The MD Is Unexpectedly Involved in the CC1-Mediated Autoinhibition.

In addition to the broken CC1, the other unexpected structural feature in the MD-NC-CC1 monomer is that the MD is involved in the CC1-mediated autoinhibition (Fig. 3). The MD contains two distinct sites (in the β4-α3 region, referred to as the NC-CC1-binding region) to capture the NC-CC1a bundle and CC1b, respectively, to form a compact self-folded structure (Fig. 4). In comparison with the MD-NC dimer, the binding of the NC-CC1a bundle and CC1b induced some local conformational changes in the β5a/β5b region of the MD, while no significant structural changes were found in the Switch I and II elements (since the MDs from the two structures were both trapped in the similar ADP-bound state) (SI Appendix, Fig. S9). The two site-mediated interactions between the MD and NC-CC1a/CC1b not only tether the NC to the MD, but also sequester the NL, which ultimately leads to the complete lockdown of the entire neck domain from the NL to the NC (Fig. 5). Without binding to the MD, both the NC-CC1a bundle and CCb1 would be flexible and unstable in solution [as indicated in the limited proteolysis assay (SI Appendix, Fig. S7B)], and the neck domain would be only partially inhibited due to the fact that the NL could freely undock from the MD without restraints (Fig. 5). Thus, with two distinct binding sites, the MD tightly packs with NC-CC1a/CC1b and facilitates CC1 to inhibit the entire neck domain. Consistent with this hypothesis, mutations of the residues of the MD (that are in the interdomain interaction interface) disrupted the MD-NC-CC1 monomer and restored the MD activity (Figs. 5 and 6). Intriguingly, most of the essential residues in the NC-CC1-binding region of the MD are highly conserved in other kinesin-3 motors (SI Appendix, Fig. S5), suggesting that the MD in these motors may also participate in the CC1-mediated autoinhibition. Moreover, mutations of the MD of kinesin-3 KIF1A are coupled with a number of human neuronal disorders, and some of the disease-related mutations are located in the NC-CC1-binding region (31–33) (SI Appendix, Fig. S5), indicating that the identified NC-CC1-binding region of the MD of kinesin-3 motors may also be of functional importance.

CC1 Fastens the Neck Domain and MD for Kinesin-3 Autoinhibition.

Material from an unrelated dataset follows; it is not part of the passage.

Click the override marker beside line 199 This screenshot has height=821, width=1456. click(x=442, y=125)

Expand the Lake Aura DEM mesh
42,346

Based on the structures of the uninhibited MD-NC dimer and inhibited MD-NC-CC1 monomer, the molecular mechanism for the CC1-mediated autoinhibition could be proposed (Fig. 6C). In the uninhibited state, the NC mediates dimerization of the MD to assemble a two-headed motor, and the NL freely docks onto or undocks from the MD without restraints (Fig. 6C). In the CC1-mediated autoinhibited state, CC1 folds back to interact with both the NC and the MD to fasten the neck domain and the MD, which not only inhibits the NC-mediated dimerization but also prevents the NL undocking and the ADP release from the MD (Fig. 6C). In contrast, the MT-binding capacity of the MD is not severely impaired by CC1 due to the exposure of the MT-binding subdomain (Fig. 3 and SI Appendix, Fig. S6). Thus, with the aid of the MD, CC1 sequesters both the NC and NL of the neck domain without interfering with the MD (Fig. 6C). This dual inhibition of the neck domain by CC1 would secure the inactive state of the motor without any futile ATP hydrolysis. The CC1-mediated lockdown of the entire neck domain may represent a paradigm for kinesin autoinhibition and could be applicable to other kinesin-3 motors.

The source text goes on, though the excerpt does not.